Proposal Submitted By: Name: Magdalena Alonso-Galicia, PhD, [email protected] Name: John Dubinion, PhD, [email protected] Name: Margaret Jackson, Pfizer, Cardiovascular and Metabolic Diseases, [email protected] Name: Harveen Natarajan, Pfizer, Cardiovascular and Metabolic Diseases, [email protected] Name: Bhavik Shah, Pfizer, Cardiovascular and Metabolic Diseases, [email protected]

BPDG Delegate(s) Submitting Proposal: Mercedes Beyna, [email protected] and Ken Jones, PhD, Allergan, [email protected] PROPOSAL #8 1/2 DAY BPDG 2014-2015 Symposium Proposal Title: GPCR Drug Discovery - Identification and Optimization of Positive Allosteric Modulators for Difficult Targets

Outline: The discovery of positive allosteric modulators (PAMs) for G protein-coupled receptors (GPCRs) presents unique challenges, from designing the right screens, choosing the most appropriate compound libraries to test, assessing polypharmacology profiles of hit compounds whose activity is probe dependent, and selecting the best pharmacological endpoint(s) to drive chemistry and optimize structure activity relationships (SAR).

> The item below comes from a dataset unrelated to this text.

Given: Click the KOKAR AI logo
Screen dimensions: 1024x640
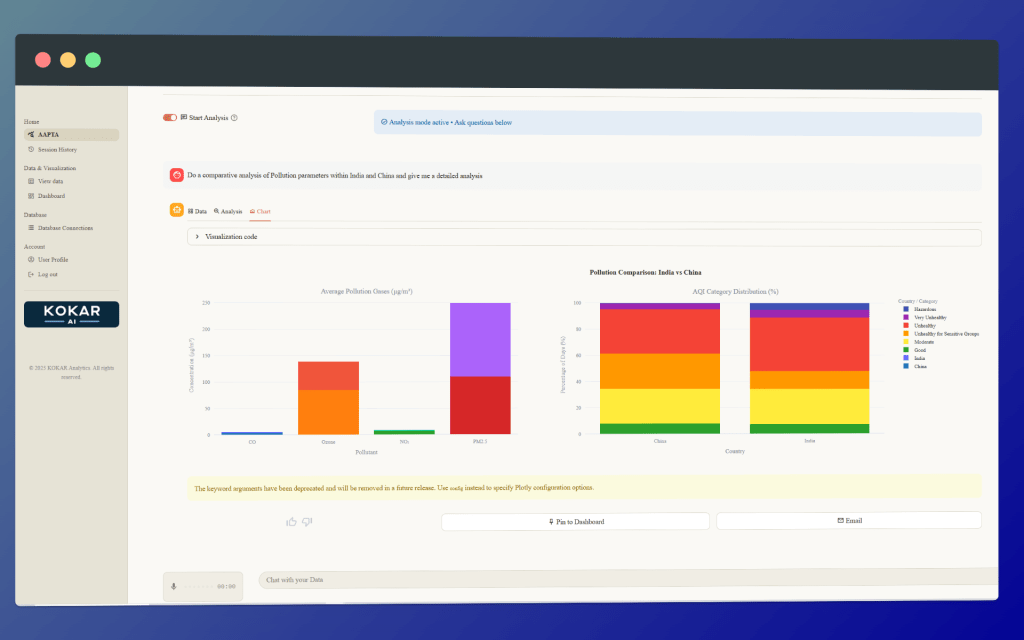Looking at the screenshot, I should pos(71,314).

In this symposium, we will hear from speakers in both academics and industry who have worked on medicinal chemistry programs for GPCR PAMs from the discovery phase all the way to the identification of clinical candidate compounds. The topics to be covered include: a) novel pharmacological assays that utilize real time detection systems to assess functional endpoints; b) homology models based on GPCR crystal structures for identifying binding pockets of PAMs; and c) several case studies, illustrating key aspects of running an efficient medicinal chemistry program to advance chemical matter.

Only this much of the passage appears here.